Records from a data collection:
↓↓↓
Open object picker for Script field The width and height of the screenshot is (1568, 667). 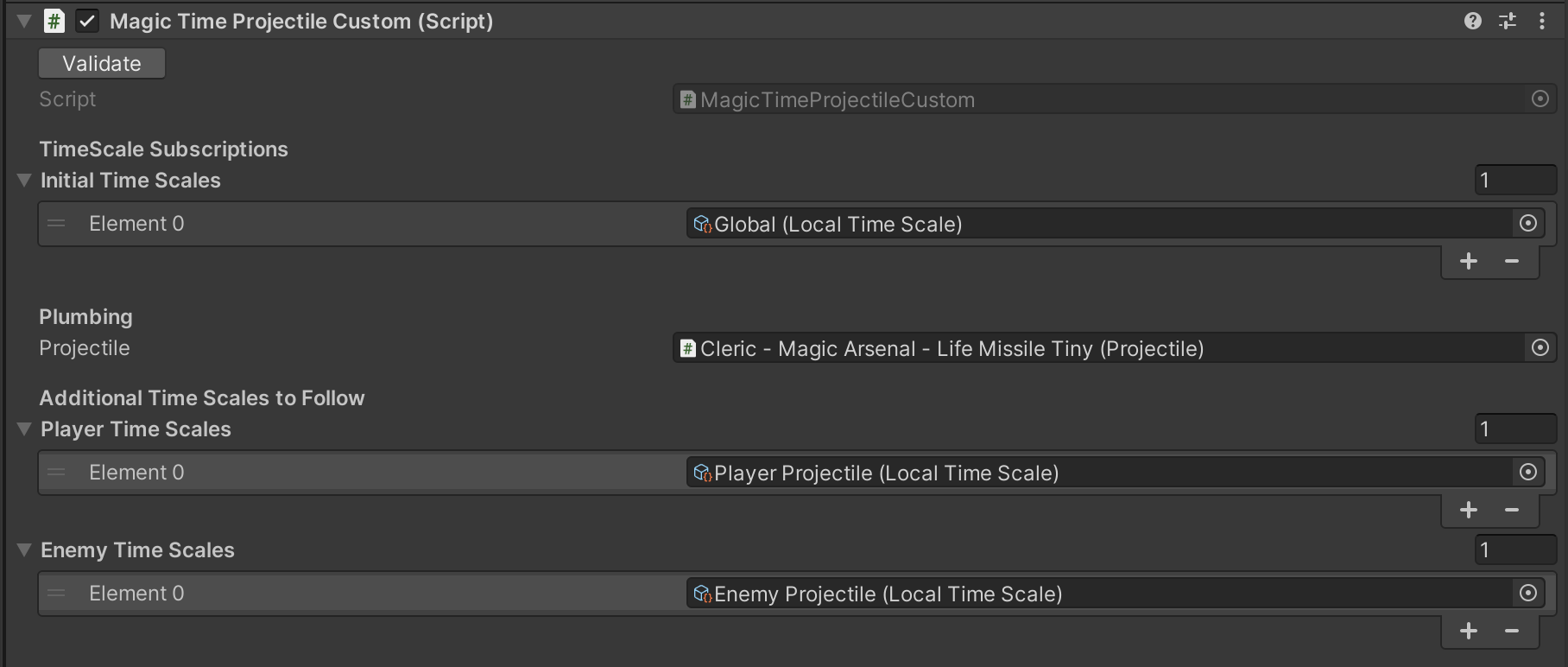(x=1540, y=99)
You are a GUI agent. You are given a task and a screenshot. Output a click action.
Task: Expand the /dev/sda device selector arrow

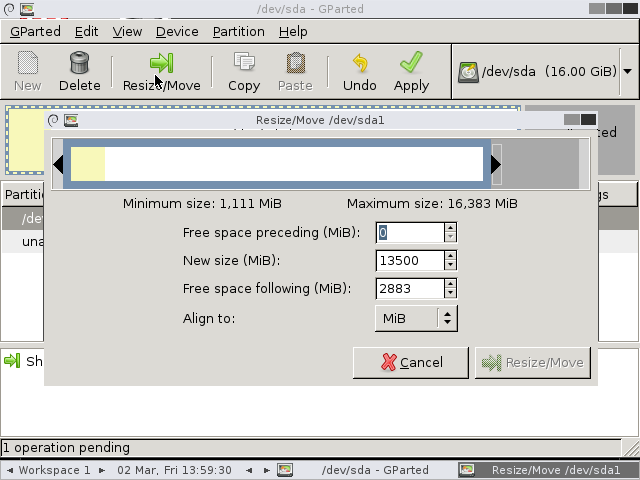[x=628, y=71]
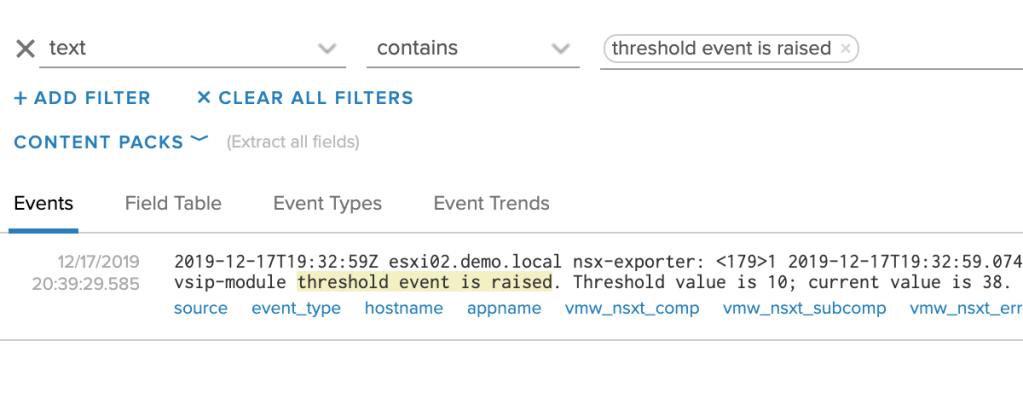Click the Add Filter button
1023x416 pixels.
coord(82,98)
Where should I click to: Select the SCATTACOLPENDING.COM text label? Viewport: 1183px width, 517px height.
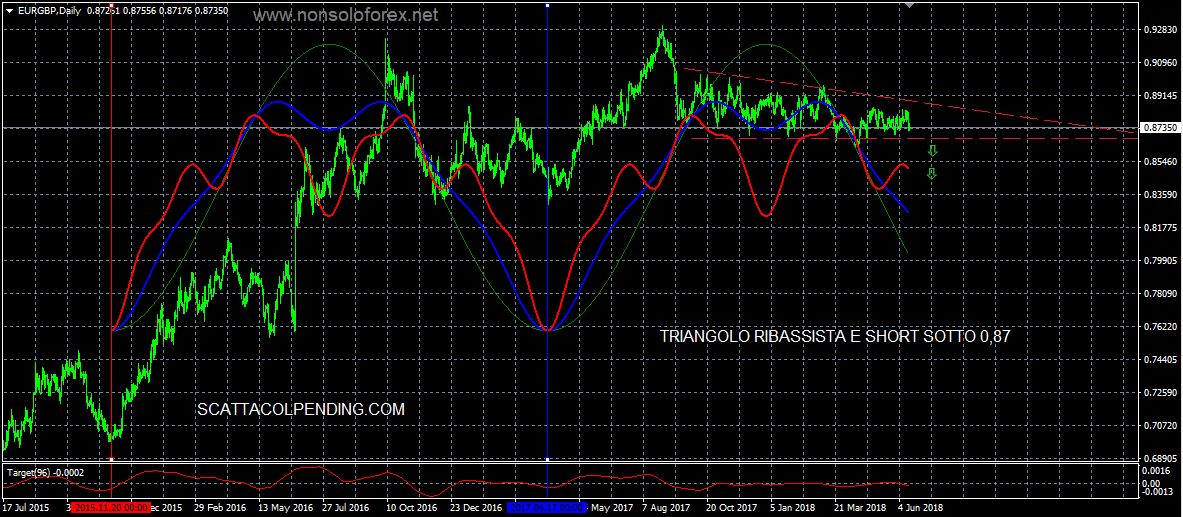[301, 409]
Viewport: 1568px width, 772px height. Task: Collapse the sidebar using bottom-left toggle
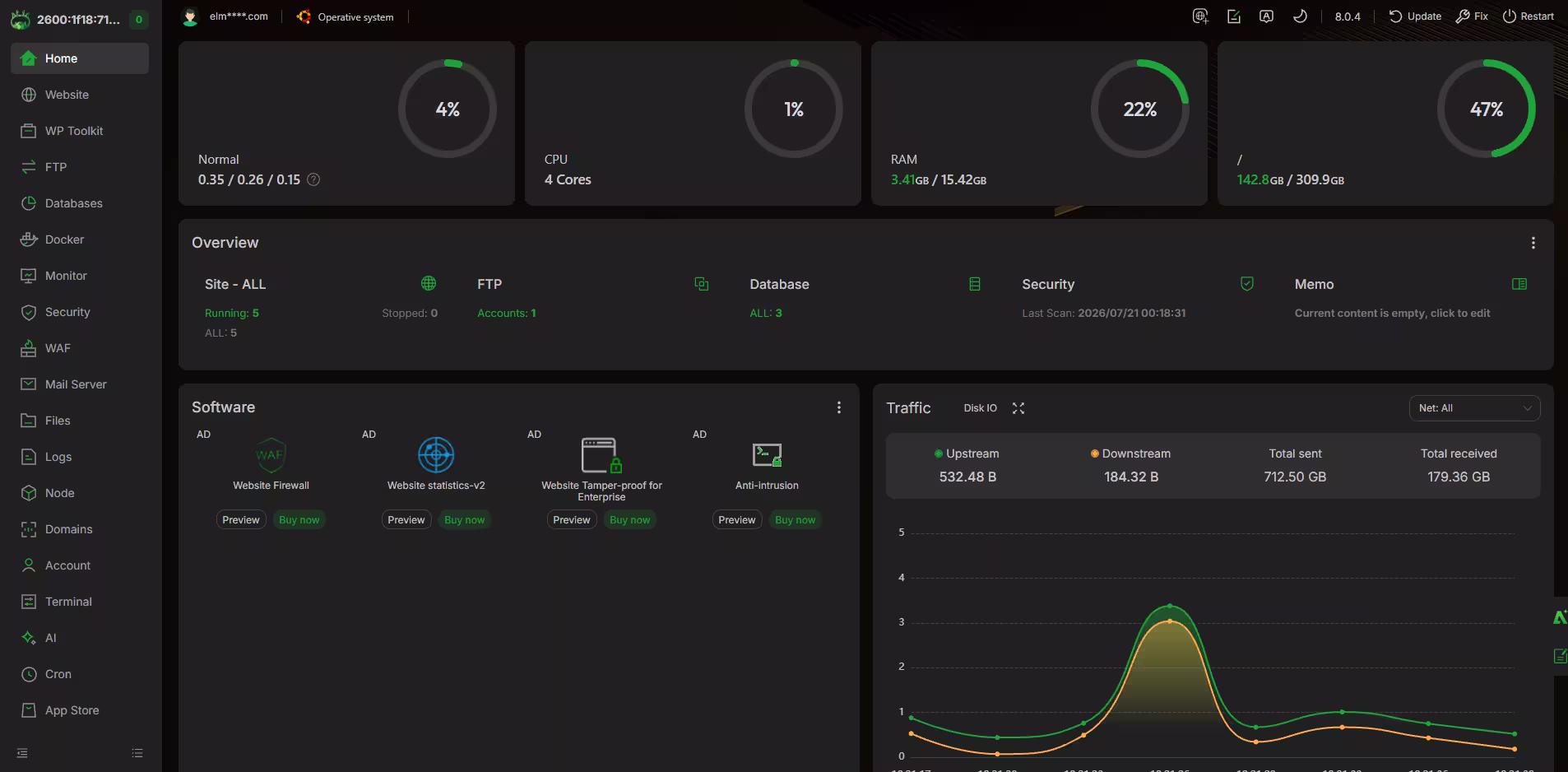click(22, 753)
↑↑↑
TASK ITEM: Nothing but the lines from the one with "Task: Expand the" through the end of the entries above, both included, should be set down, exactly and without pictures.

YOUR RESPONSE:
Task: Expand the /dev/sda device selector arrow

[x=628, y=71]
Click the Add Filter button
1023x416 pixels.
coord(82,98)
Where should I click to: Select the SCATTACOLPENDING.COM text label? Viewport: 1183px width, 517px height.
[301, 409]
Viewport: 1568px width, 772px height. Task: Collapse the sidebar using bottom-left toggle
click(22, 753)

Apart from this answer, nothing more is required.